Please print nothing but the lines from the one with "Where should I" to the last line of the records below, and omit pictures.

■ ■ ■

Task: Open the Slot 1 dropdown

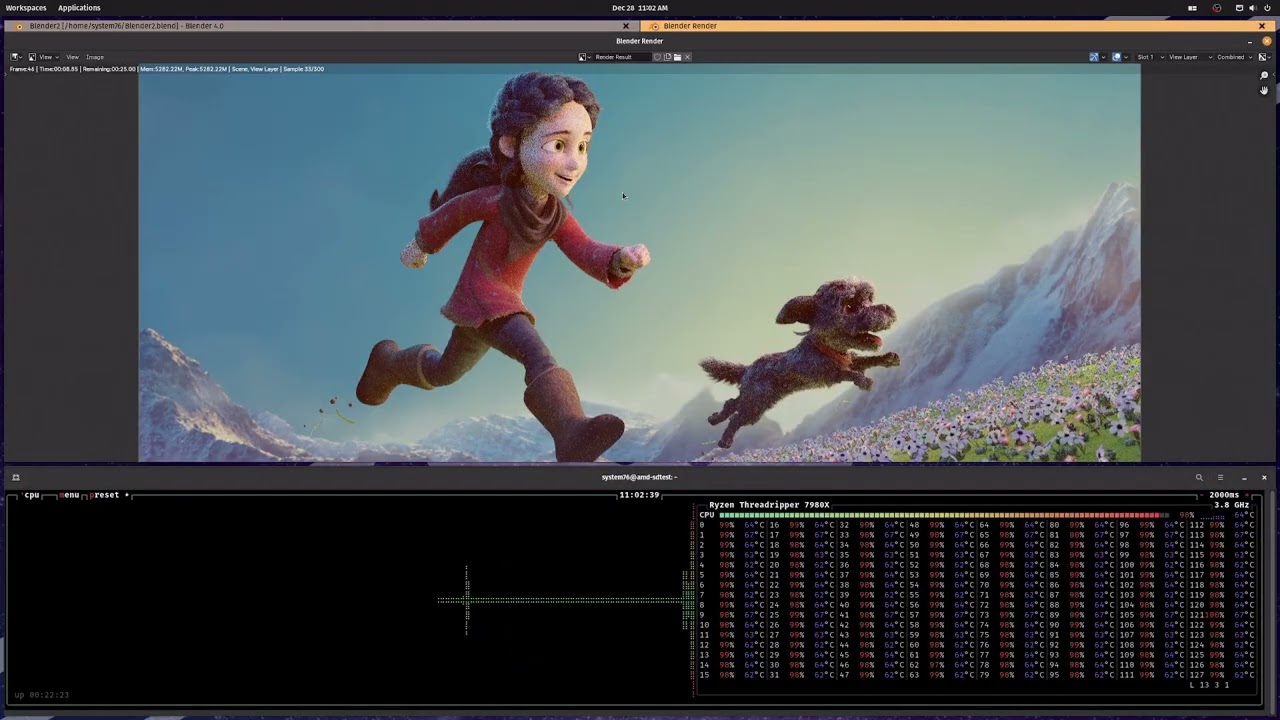Action: [1148, 57]
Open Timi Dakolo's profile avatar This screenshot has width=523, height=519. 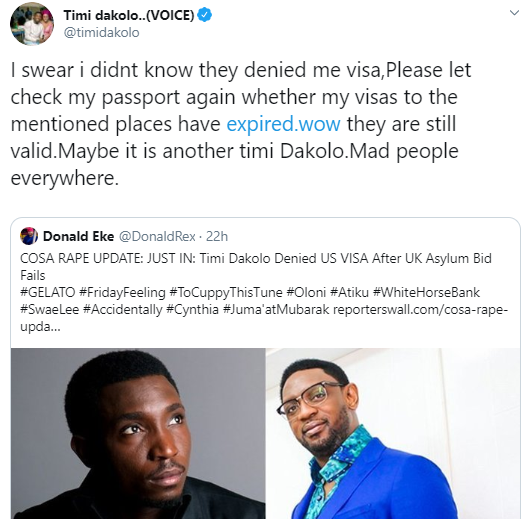[32, 24]
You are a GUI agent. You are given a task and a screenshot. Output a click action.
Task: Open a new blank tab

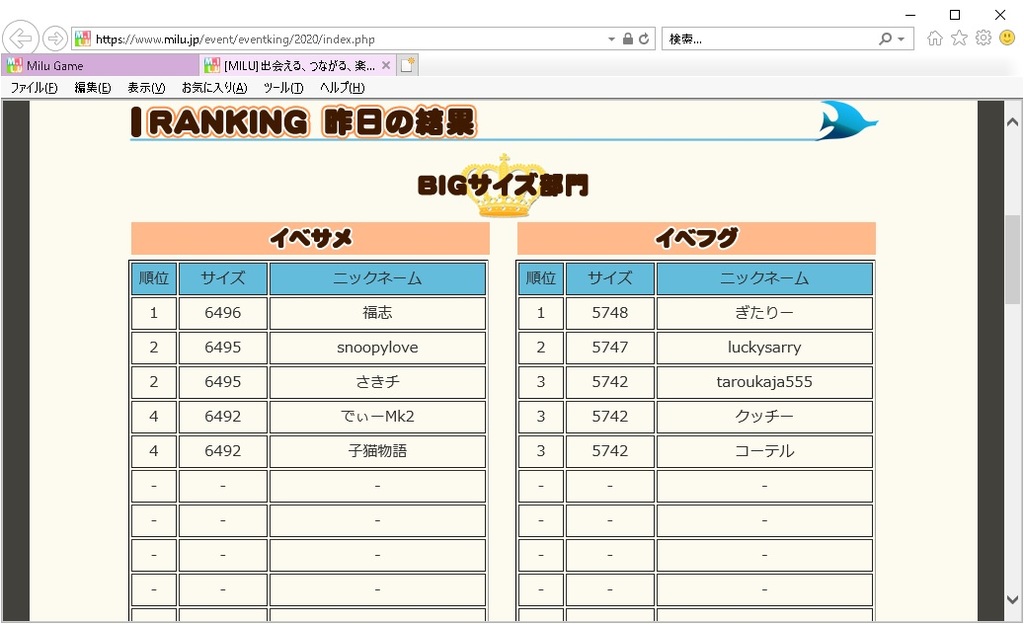[x=407, y=66]
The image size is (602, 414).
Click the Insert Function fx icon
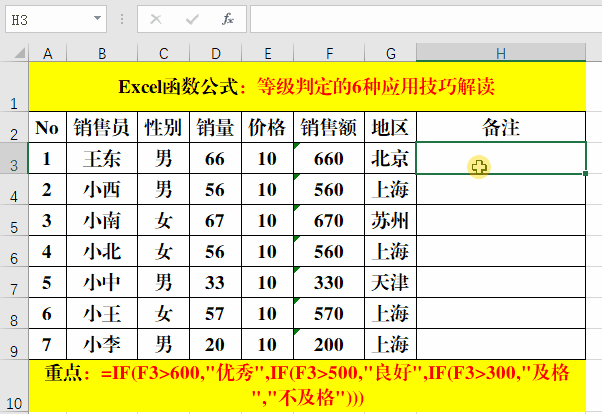228,19
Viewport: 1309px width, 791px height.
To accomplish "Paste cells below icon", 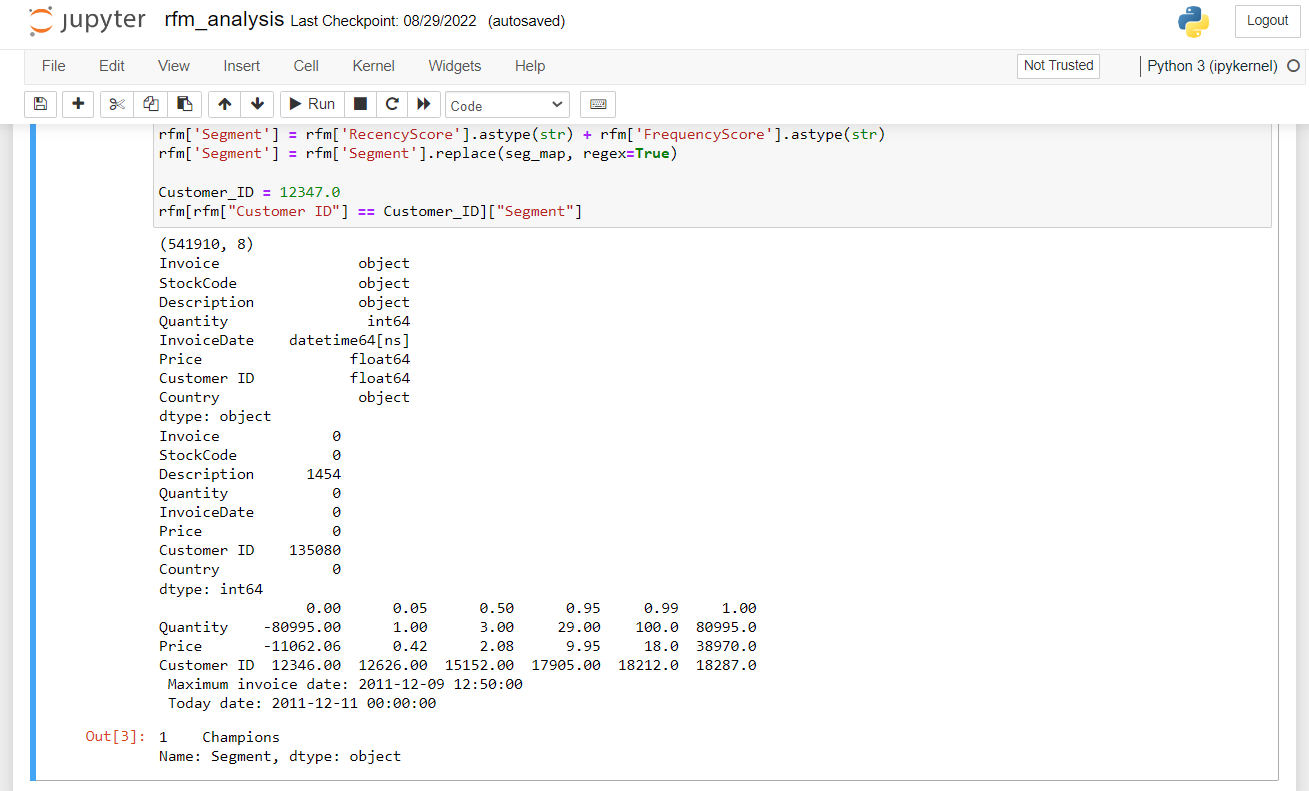I will tap(185, 104).
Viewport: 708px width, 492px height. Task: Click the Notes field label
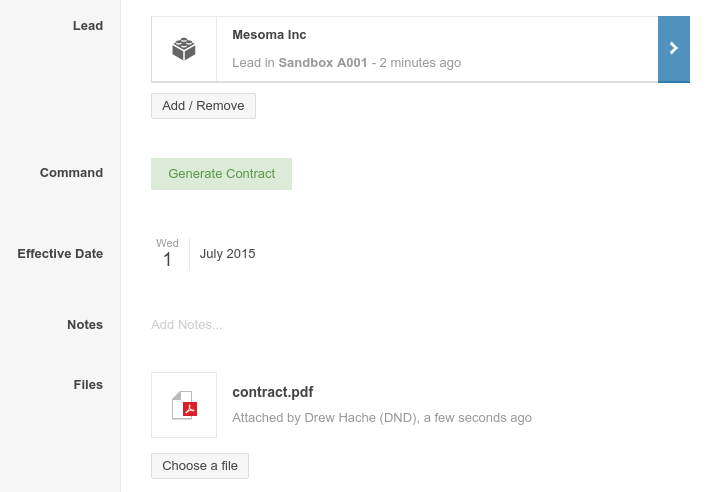85,325

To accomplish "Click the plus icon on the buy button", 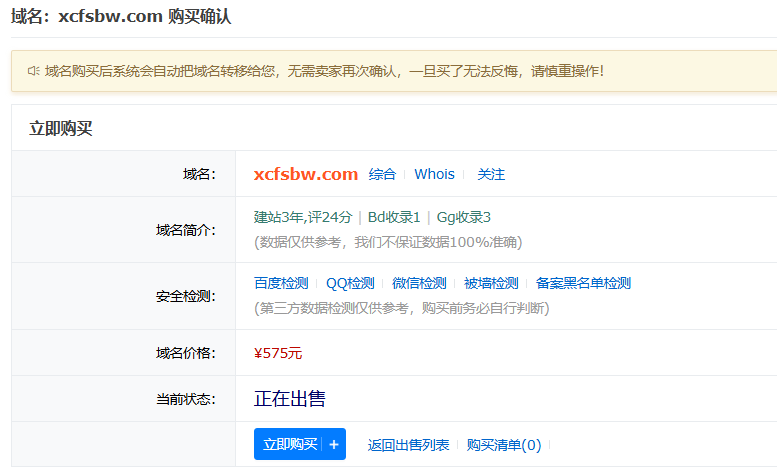I will pyautogui.click(x=334, y=445).
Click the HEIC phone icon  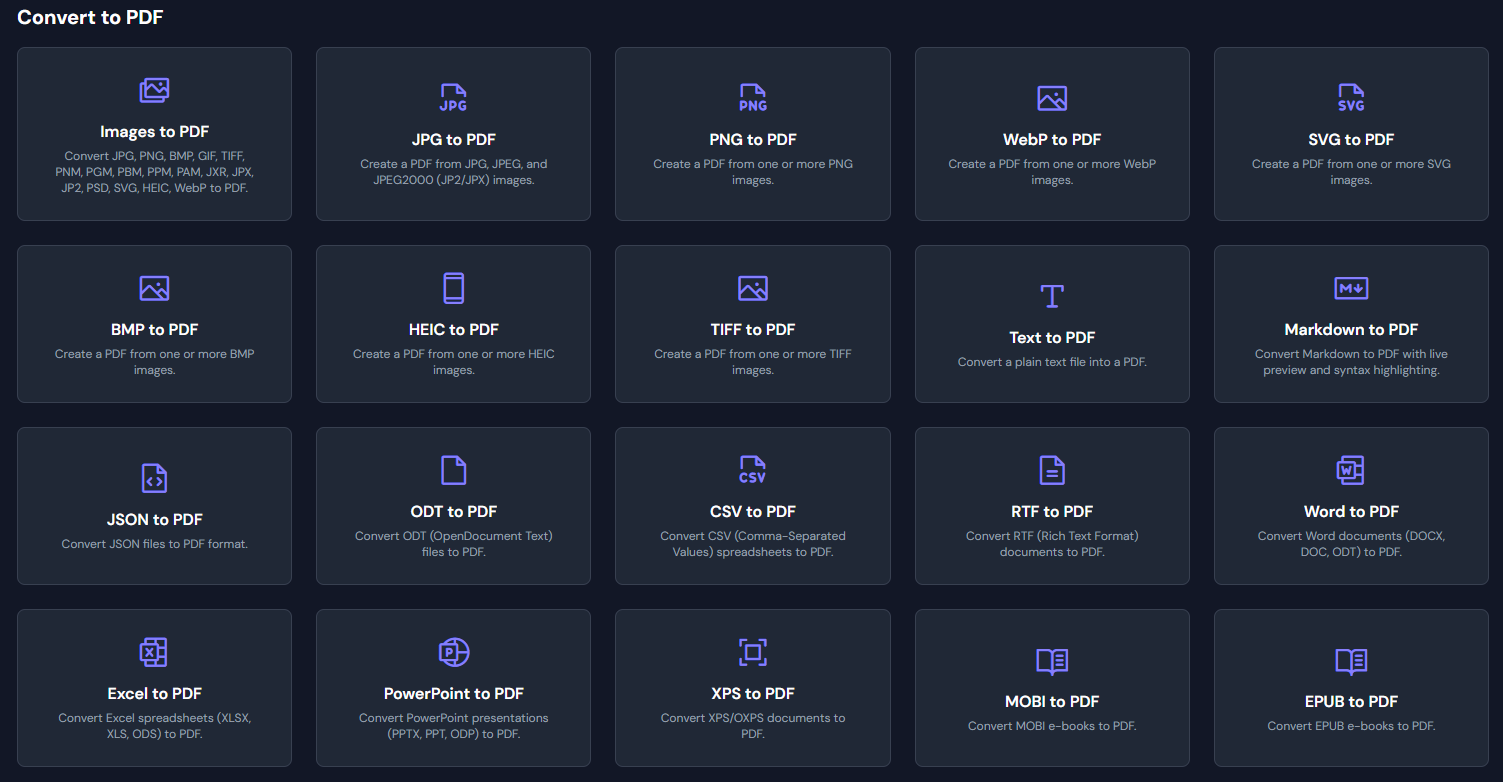453,288
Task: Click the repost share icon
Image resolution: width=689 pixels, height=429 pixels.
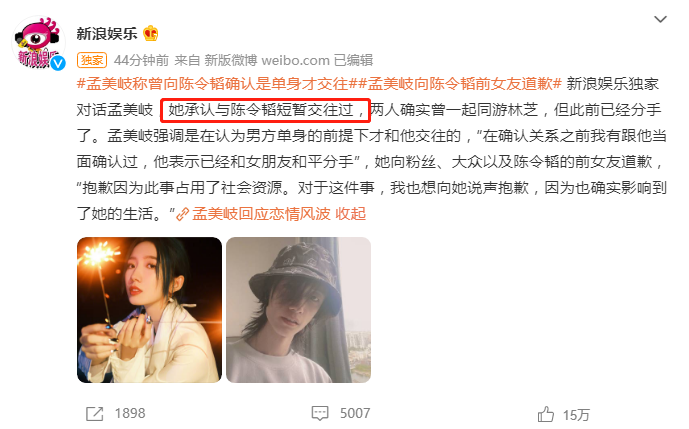Action: (94, 414)
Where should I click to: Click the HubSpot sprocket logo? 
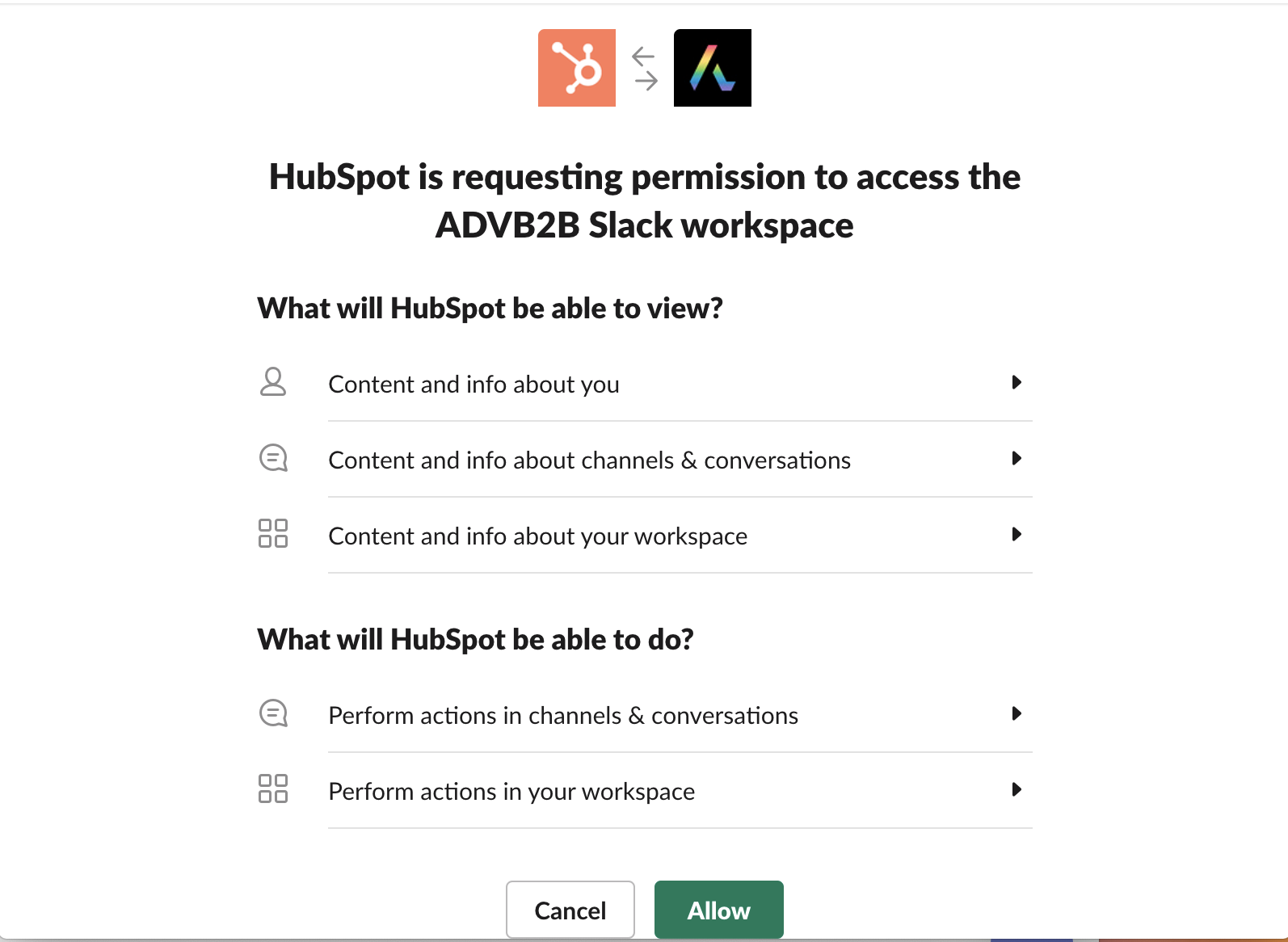click(576, 68)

■ ■ ■

§ **Result of the exercise**:
Where should I click to: Click the HubSpot sprocket logo? 
click(576, 68)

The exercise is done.